Your goal
Can you rewrite all of the items below with "Image resolution" changed to "Display resolution" wherever it occurs, leaving every other word as it is?

··· Raw records

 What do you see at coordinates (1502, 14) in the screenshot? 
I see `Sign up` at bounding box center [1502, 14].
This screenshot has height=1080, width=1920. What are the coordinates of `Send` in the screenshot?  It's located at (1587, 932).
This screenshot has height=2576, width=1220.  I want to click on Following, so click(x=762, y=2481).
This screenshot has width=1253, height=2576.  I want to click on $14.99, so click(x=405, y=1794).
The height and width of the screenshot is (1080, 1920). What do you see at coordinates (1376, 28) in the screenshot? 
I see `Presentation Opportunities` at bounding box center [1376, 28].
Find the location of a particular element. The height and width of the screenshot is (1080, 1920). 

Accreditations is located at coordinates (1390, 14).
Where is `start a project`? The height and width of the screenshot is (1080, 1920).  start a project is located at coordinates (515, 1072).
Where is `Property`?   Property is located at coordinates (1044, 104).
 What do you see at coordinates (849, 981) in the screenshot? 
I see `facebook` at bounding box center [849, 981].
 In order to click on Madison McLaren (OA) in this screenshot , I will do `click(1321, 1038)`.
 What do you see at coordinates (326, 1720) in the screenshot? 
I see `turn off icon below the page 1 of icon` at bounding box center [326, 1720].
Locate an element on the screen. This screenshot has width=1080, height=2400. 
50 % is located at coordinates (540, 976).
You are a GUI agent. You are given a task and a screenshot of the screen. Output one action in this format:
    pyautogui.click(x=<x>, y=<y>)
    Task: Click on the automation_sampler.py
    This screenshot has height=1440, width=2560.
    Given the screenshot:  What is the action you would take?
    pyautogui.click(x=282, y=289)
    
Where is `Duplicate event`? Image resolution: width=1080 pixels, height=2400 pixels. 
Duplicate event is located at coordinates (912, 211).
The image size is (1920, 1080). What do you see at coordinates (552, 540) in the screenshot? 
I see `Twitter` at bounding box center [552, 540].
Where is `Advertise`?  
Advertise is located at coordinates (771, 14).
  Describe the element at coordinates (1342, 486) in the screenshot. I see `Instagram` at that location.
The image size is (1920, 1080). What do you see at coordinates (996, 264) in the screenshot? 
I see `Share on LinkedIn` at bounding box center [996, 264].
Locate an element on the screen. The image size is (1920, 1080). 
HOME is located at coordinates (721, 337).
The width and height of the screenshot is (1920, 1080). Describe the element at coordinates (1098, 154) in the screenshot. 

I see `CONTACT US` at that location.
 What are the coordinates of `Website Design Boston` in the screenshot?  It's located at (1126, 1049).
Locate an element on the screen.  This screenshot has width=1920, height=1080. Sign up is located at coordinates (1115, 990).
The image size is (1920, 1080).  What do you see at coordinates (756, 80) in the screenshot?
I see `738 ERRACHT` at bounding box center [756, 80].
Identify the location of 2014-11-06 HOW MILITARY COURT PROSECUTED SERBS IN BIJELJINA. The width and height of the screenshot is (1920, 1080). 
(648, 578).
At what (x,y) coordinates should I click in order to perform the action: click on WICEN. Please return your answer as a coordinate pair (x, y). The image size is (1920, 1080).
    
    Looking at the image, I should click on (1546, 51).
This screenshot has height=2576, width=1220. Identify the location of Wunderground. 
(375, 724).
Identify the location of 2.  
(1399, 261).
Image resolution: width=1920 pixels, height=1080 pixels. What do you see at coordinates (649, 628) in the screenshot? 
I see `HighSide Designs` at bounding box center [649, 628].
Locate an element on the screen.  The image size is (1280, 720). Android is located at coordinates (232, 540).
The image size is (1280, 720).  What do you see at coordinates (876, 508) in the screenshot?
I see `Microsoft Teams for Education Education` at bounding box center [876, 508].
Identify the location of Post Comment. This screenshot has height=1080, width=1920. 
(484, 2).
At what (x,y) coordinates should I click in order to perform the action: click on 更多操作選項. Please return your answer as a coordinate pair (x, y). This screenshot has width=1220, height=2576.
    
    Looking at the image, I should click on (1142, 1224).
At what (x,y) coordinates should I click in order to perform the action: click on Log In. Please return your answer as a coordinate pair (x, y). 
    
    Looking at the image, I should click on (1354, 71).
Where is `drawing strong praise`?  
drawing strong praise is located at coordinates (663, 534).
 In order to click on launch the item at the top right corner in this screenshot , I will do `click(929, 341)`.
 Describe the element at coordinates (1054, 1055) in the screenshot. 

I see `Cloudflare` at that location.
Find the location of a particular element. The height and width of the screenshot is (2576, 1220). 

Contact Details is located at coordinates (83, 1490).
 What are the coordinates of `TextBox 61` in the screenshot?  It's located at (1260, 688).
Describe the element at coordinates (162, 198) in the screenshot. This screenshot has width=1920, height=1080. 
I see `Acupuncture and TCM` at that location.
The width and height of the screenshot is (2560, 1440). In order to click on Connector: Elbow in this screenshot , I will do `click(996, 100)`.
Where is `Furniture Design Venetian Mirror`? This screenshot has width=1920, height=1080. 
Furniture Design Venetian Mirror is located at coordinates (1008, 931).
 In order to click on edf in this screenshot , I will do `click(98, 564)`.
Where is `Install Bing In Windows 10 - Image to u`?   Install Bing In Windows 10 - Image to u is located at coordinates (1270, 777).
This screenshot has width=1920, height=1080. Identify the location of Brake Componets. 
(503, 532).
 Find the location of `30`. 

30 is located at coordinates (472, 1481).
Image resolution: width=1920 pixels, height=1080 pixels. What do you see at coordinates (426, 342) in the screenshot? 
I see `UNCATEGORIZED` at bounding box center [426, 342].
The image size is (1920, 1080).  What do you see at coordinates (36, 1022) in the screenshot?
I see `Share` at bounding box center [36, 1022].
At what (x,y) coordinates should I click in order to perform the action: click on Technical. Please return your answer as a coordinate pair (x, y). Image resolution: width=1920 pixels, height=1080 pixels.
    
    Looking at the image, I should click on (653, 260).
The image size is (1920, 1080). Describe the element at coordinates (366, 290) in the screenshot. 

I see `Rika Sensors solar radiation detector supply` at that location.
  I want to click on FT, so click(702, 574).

······

Complete response
 What do you see at coordinates (1502, 14) in the screenshot? 
I see `Sign up` at bounding box center [1502, 14].
This screenshot has height=1080, width=1920. What are the coordinates of `Send` in the screenshot?  It's located at (1587, 932).
This screenshot has height=2576, width=1220.  I want to click on Following, so click(x=762, y=2481).
This screenshot has width=1253, height=2576.  I want to click on $14.99, so click(x=405, y=1794).
The height and width of the screenshot is (1080, 1920). What do you see at coordinates (1376, 28) in the screenshot? 
I see `Presentation Opportunities` at bounding box center [1376, 28].
Find the location of a particular element. The height and width of the screenshot is (1080, 1920). 

Accreditations is located at coordinates (1390, 14).
Where is `start a project`? The height and width of the screenshot is (1080, 1920).  start a project is located at coordinates (515, 1072).
Where is `Property`?   Property is located at coordinates (1044, 104).
 What do you see at coordinates (849, 981) in the screenshot? 
I see `facebook` at bounding box center [849, 981].
 In order to click on Madison McLaren (OA) in this screenshot , I will do `click(1321, 1038)`.
 What do you see at coordinates (326, 1720) in the screenshot? 
I see `turn off icon below the page 1 of icon` at bounding box center [326, 1720].
Locate an element on the screen. This screenshot has width=1080, height=2400. 
50 % is located at coordinates (540, 976).
You are a GUI agent. You are given a task and a screenshot of the screen. Output one action in this format:
    pyautogui.click(x=<x>, y=<y>)
    Task: Click on the automation_sampler.py
    This screenshot has height=1440, width=2560.
    Given the screenshot:  What is the action you would take?
    pyautogui.click(x=282, y=289)
    
Where is `Duplicate event`? Display resolution: width=1080 pixels, height=2400 pixels. 
Duplicate event is located at coordinates (912, 211).
The image size is (1920, 1080). What do you see at coordinates (552, 540) in the screenshot? 
I see `Twitter` at bounding box center [552, 540].
Where is `Advertise`?  
Advertise is located at coordinates (771, 14).
  Describe the element at coordinates (1342, 486) in the screenshot. I see `Instagram` at that location.
The image size is (1920, 1080). What do you see at coordinates (996, 264) in the screenshot? 
I see `Share on LinkedIn` at bounding box center [996, 264].
Locate an element on the screen. The image size is (1920, 1080). 
HOME is located at coordinates (721, 337).
The width and height of the screenshot is (1920, 1080). Describe the element at coordinates (1098, 154) in the screenshot. 

I see `CONTACT US` at that location.
 What are the coordinates of `Website Design Boston` in the screenshot?  It's located at (1126, 1049).
Locate an element on the screen.  This screenshot has width=1920, height=1080. Sign up is located at coordinates (1115, 990).
The image size is (1920, 1080).  What do you see at coordinates (756, 80) in the screenshot?
I see `738 ERRACHT` at bounding box center [756, 80].
Identify the location of 2014-11-06 HOW MILITARY COURT PROSECUTED SERBS IN BIJELJINA. The width and height of the screenshot is (1920, 1080). 
(648, 578).
At what (x,y) coordinates should I click in order to perform the action: click on WICEN. Please return your answer as a coordinate pair (x, y). The image size is (1920, 1080).
    
    Looking at the image, I should click on (1546, 51).
This screenshot has height=2576, width=1220. Identify the location of Wunderground. 
(375, 724).
Identify the location of 2.  
(1399, 261).
Display resolution: width=1920 pixels, height=1080 pixels. What do you see at coordinates (649, 628) in the screenshot? 
I see `HighSide Designs` at bounding box center [649, 628].
Locate an element on the screen.  The image size is (1280, 720). Android is located at coordinates (232, 540).
The image size is (1280, 720).  What do you see at coordinates (876, 508) in the screenshot?
I see `Microsoft Teams for Education Education` at bounding box center [876, 508].
Identify the location of Post Comment. This screenshot has height=1080, width=1920. 
(484, 2).
At what (x,y) coordinates should I click in order to perform the action: click on 更多操作選項. Please return your answer as a coordinate pair (x, y). This screenshot has width=1220, height=2576.
    
    Looking at the image, I should click on (1142, 1224).
At what (x,y) coordinates should I click in order to perform the action: click on Log In. Please return your answer as a coordinate pair (x, y). 
    
    Looking at the image, I should click on (1354, 71).
Where is `drawing strong praise`?  
drawing strong praise is located at coordinates (663, 534).
 In order to click on launch the item at the top right corner in this screenshot , I will do `click(929, 341)`.
 Describe the element at coordinates (1054, 1055) in the screenshot. 

I see `Cloudflare` at that location.
Find the location of a particular element. The height and width of the screenshot is (2576, 1220). 

Contact Details is located at coordinates (83, 1490).
 What are the coordinates of `TextBox 61` in the screenshot?  It's located at (1260, 688).
Describe the element at coordinates (162, 198) in the screenshot. This screenshot has width=1920, height=1080. 
I see `Acupuncture and TCM` at that location.
The width and height of the screenshot is (2560, 1440). In order to click on Connector: Elbow in this screenshot , I will do `click(996, 100)`.
Where is `Furniture Design Venetian Mirror`? This screenshot has width=1920, height=1080. 
Furniture Design Venetian Mirror is located at coordinates (1008, 931).
 In order to click on edf in this screenshot , I will do `click(98, 564)`.
Where is `Install Bing In Windows 10 - Image to u`?   Install Bing In Windows 10 - Image to u is located at coordinates (1270, 777).
This screenshot has width=1920, height=1080. Identify the location of Brake Componets. 
(503, 532).
 Find the location of `30`. 

30 is located at coordinates (472, 1481).
Display resolution: width=1920 pixels, height=1080 pixels. What do you see at coordinates (426, 342) in the screenshot? 
I see `UNCATEGORIZED` at bounding box center [426, 342].
The image size is (1920, 1080).  What do you see at coordinates (36, 1022) in the screenshot?
I see `Share` at bounding box center [36, 1022].
At what (x,y) coordinates should I click in order to perform the action: click on Technical. Please return your answer as a coordinate pair (x, y). Display resolution: width=1920 pixels, height=1080 pixels.
    
    Looking at the image, I should click on (653, 260).
The image size is (1920, 1080). Describe the element at coordinates (366, 290) in the screenshot. 

I see `Rika Sensors solar radiation detector supply` at that location.
  I want to click on FT, so click(702, 574).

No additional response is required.